I think that we would need a page that only specified admins can reach, which allows us to change the message. Anything requiring manual changes of the DB is generally too risky long-term, as it's too easy to get something wrong.

cgolubi1 commented 10 years ago

On Thu, 27 Mar, 2014 at 23:34:25 -0700, AdmiralJota wrote:

In theory, admins could just manually add them to the DB directly. Having an actual UI for it would introduce the need for some kind of permissions system beyond just whether or not someone is a logged in user. But then again, that may ultimately be necessary anyway. It might even make sense to track administrators the same way things like Fanatic and Mentor end up being handled.

Enh. For the time being, i think we can say that game admins are the same people as site sysadmins, and can login and do database things via the CLI. I don't really want to implement GUI superuser stuff --- it's a lot of work, and i personally prefer CLI fairly universally because it's easier to change-control, so, depending on who the other admins wind up being, we might not ever need it.

Chaos

cgolubi1 commented 10 years ago

On Fri, 28 Mar, 2014 at 04:59:02 -0700, James Ong wrote:

I think that we would need a page that only specified admins can reach, which allows us to change the message. Anything requiring manual changes of the DB is generally too risky long-term, as it's too easy to get something wrong.

There's more than one way to do it: a CLI script which wraps the database change prevents manual database changes (i agree, risky), but means we don't have to implement UI complexity for this corner case, and (more to the point) that we don't have to add admin privs to the API. So a CLI script is my preference.

Chaos

blackshadowshade commented 10 years ago

Sounds reasonable.
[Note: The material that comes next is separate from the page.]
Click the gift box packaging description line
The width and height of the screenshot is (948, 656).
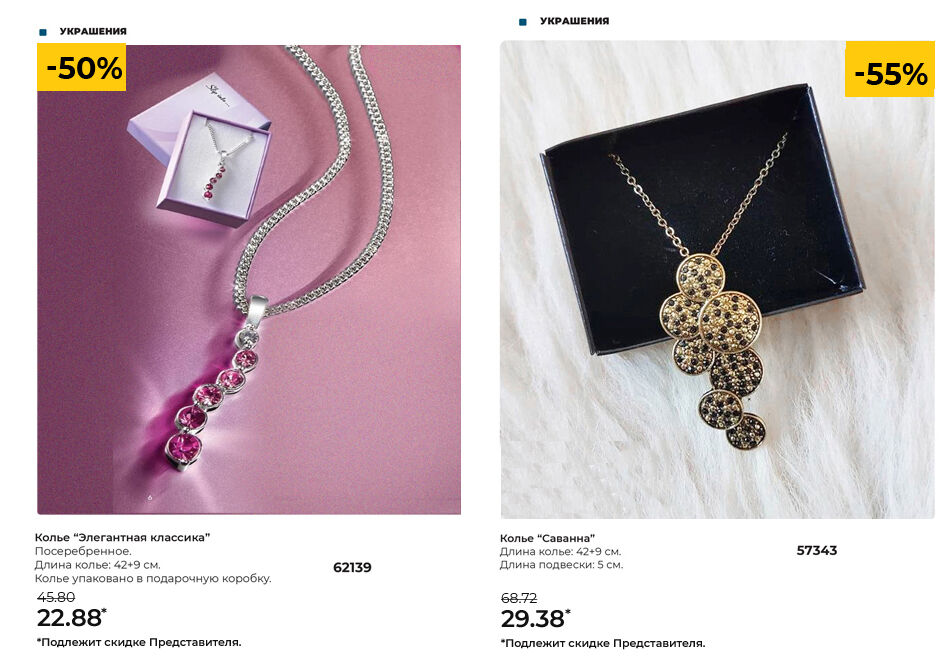tap(153, 578)

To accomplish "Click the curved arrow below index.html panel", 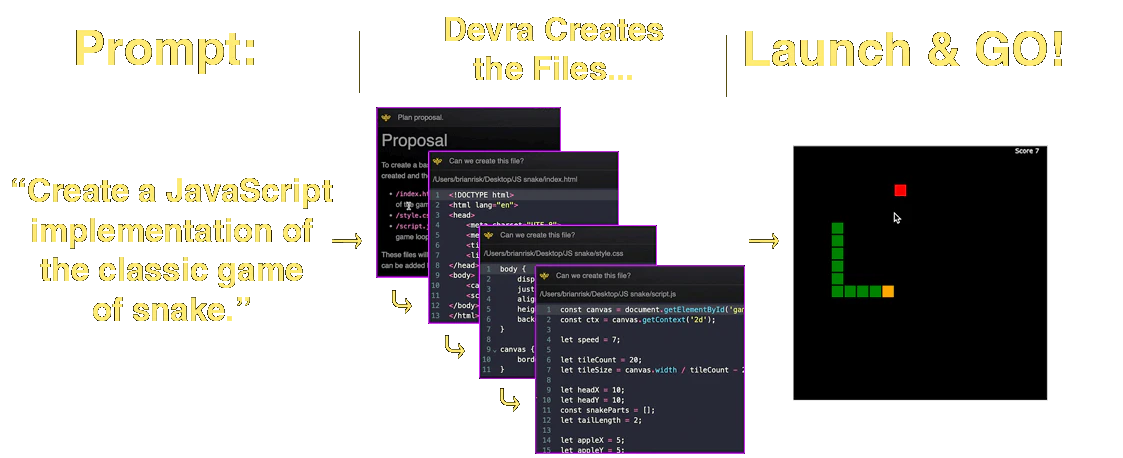I will point(454,349).
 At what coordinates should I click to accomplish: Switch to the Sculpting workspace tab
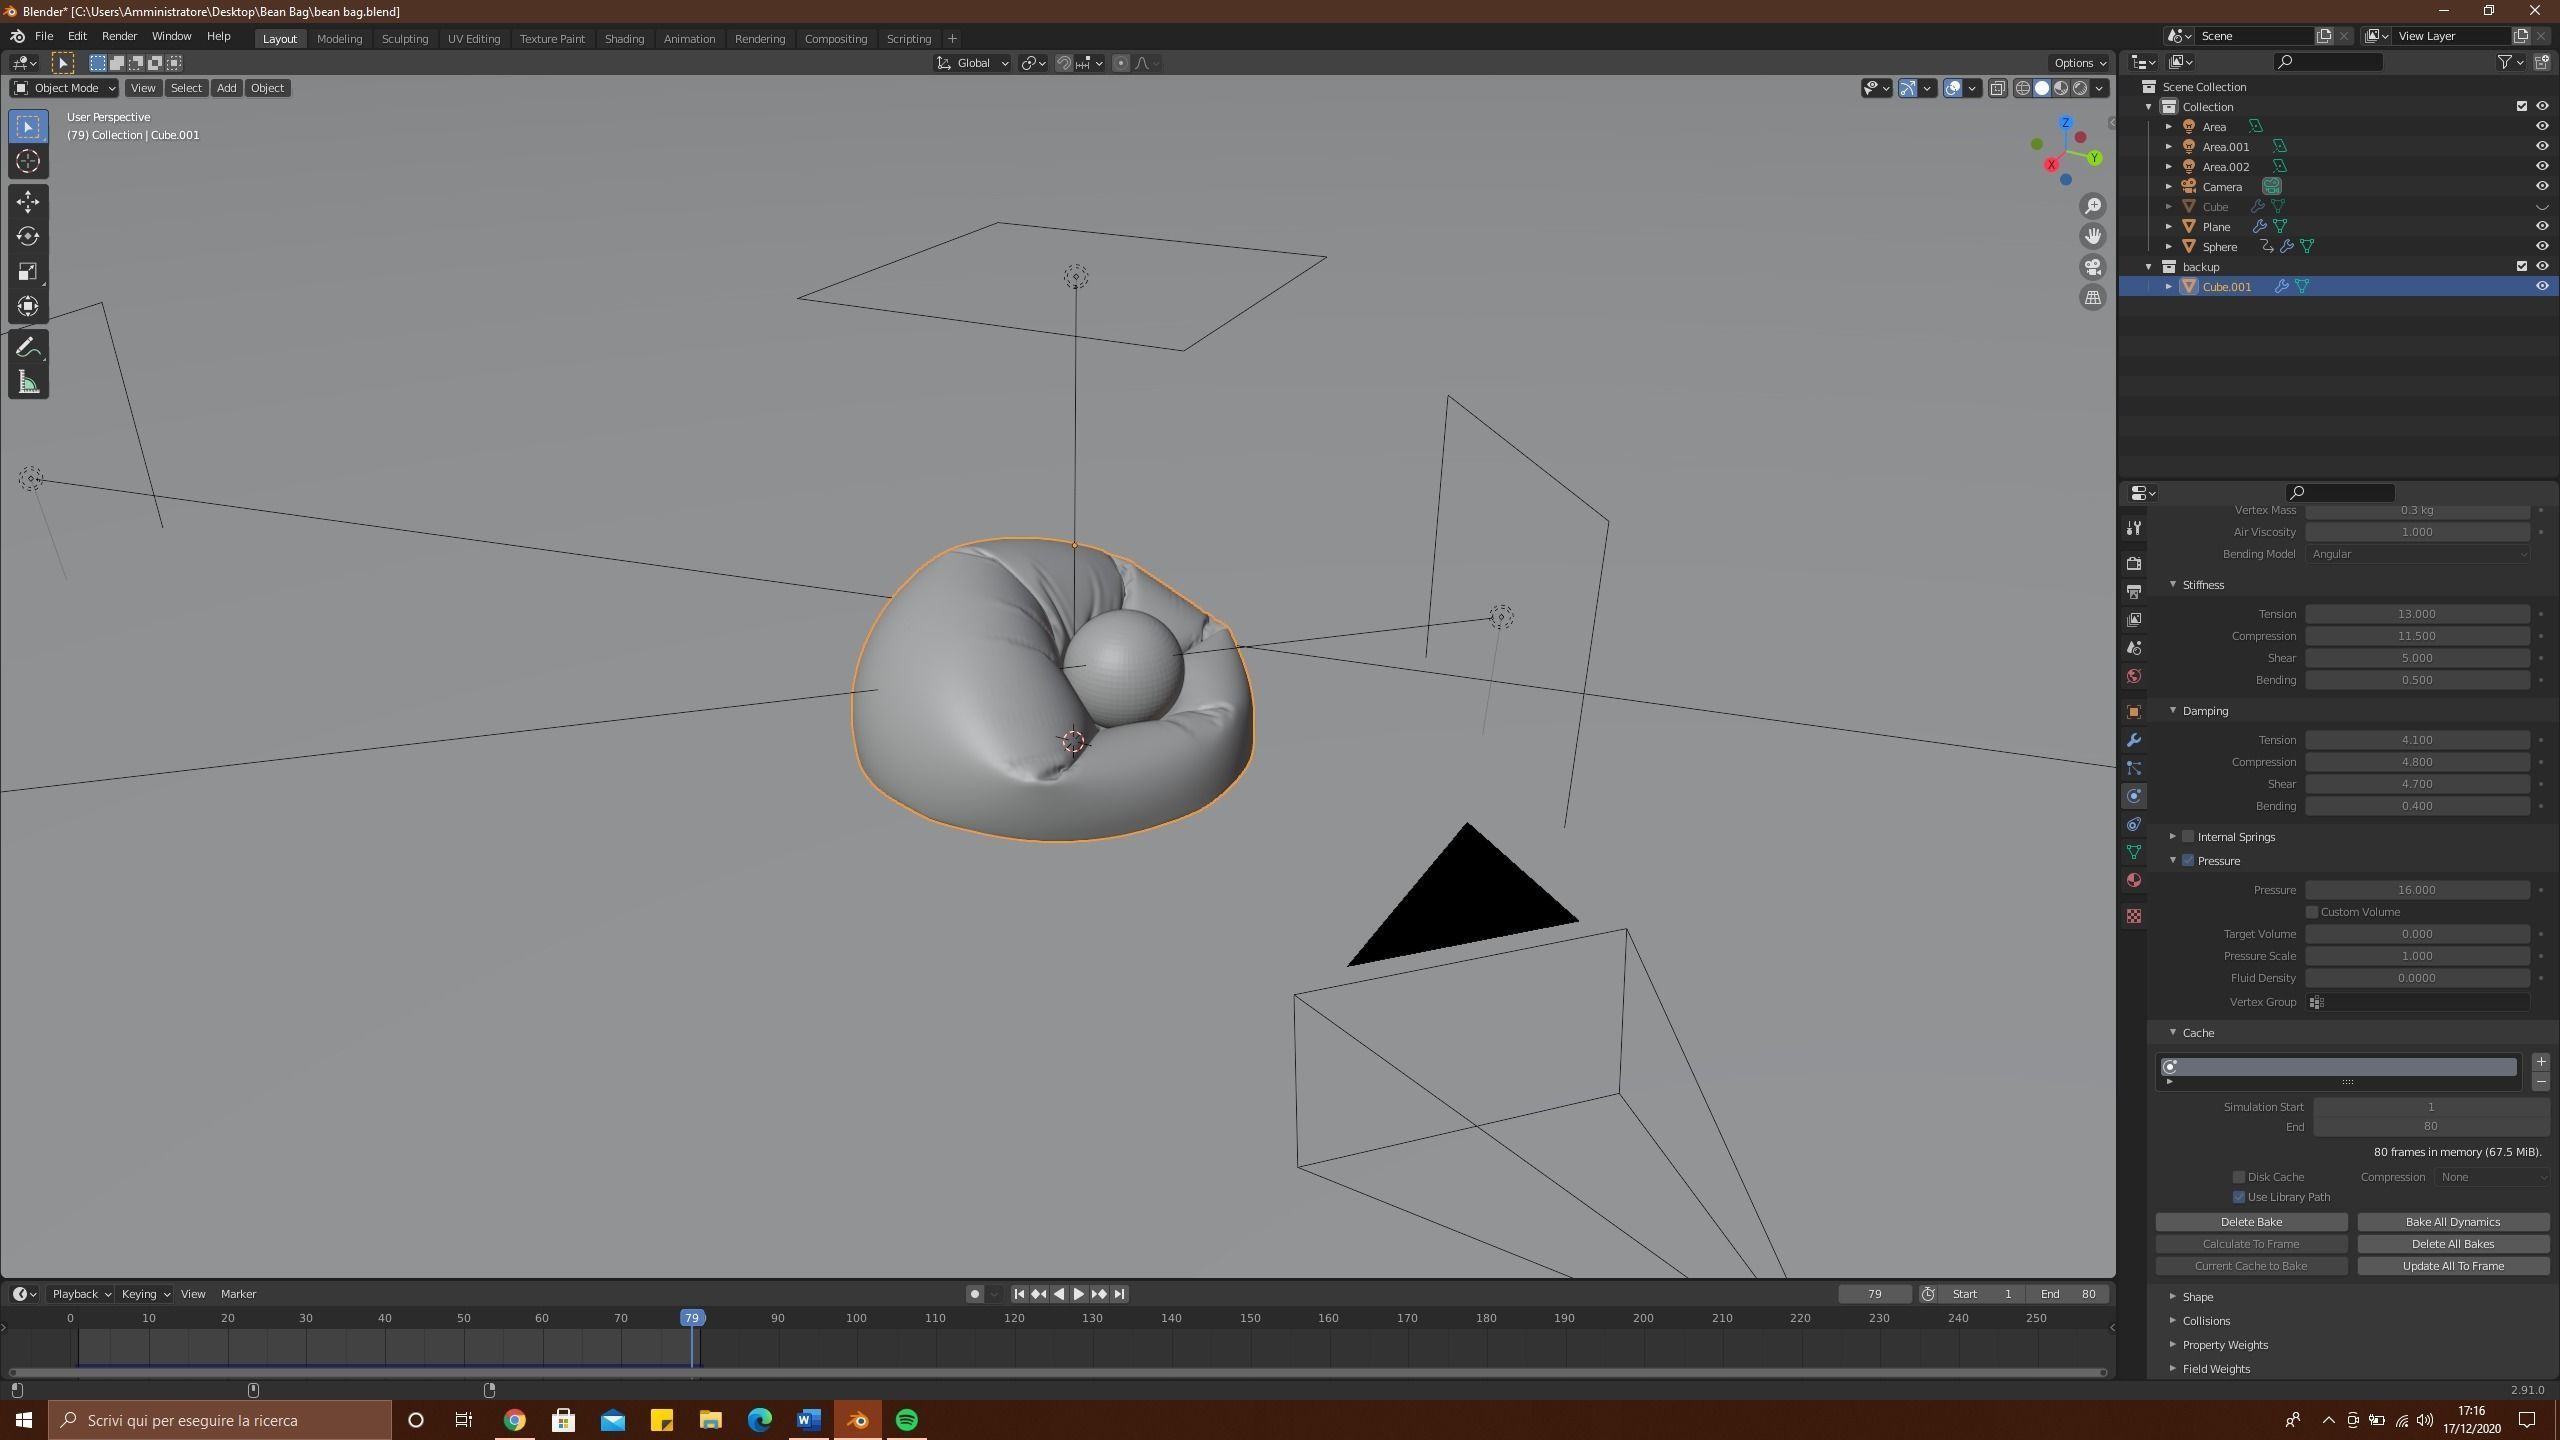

As long as we have one layer of abstraction so that there's no way to accidentally write incorrect SQL statements, I'm happy.

blackshadowshade commented 10 years ago

So, one way of implementing this in the short term is to add a new announcements/news board to the forum.

AdmiralJota commented 10 years ago

If we do it that way, will we also want a way to alert people on the Overview page when there are new messages on that board, for people who don't check the forum regularly?

And if we do that, do we want to prevent non-admins from posting there?

blackshadowshade commented 10 years ago

I think, in the long term, that we'll want dismissable news items in the header.

In the short term, I'm happy with people not knowing that there's news, and having to click through into the news forum. In that case, only admins should be able to start a thread, but anyone should be able to post replies.

AdmiralJota commented 10 years ago

In order to only allow admins to start a thread there, we'll need to either have a special permissions model for admins, or else to implement a script like the one mentioned in #958.

irilyth commented 10 years ago

I think a decent short-term alternative would be to have something in the header like "last news post: $date", that text being a link to the news forum, and perhaps boldface it when $date is within a week or two of the current date or something. Given the choice between "it doesn't go away when you read it" and "it doesn't show up at all", I think I'd take the former.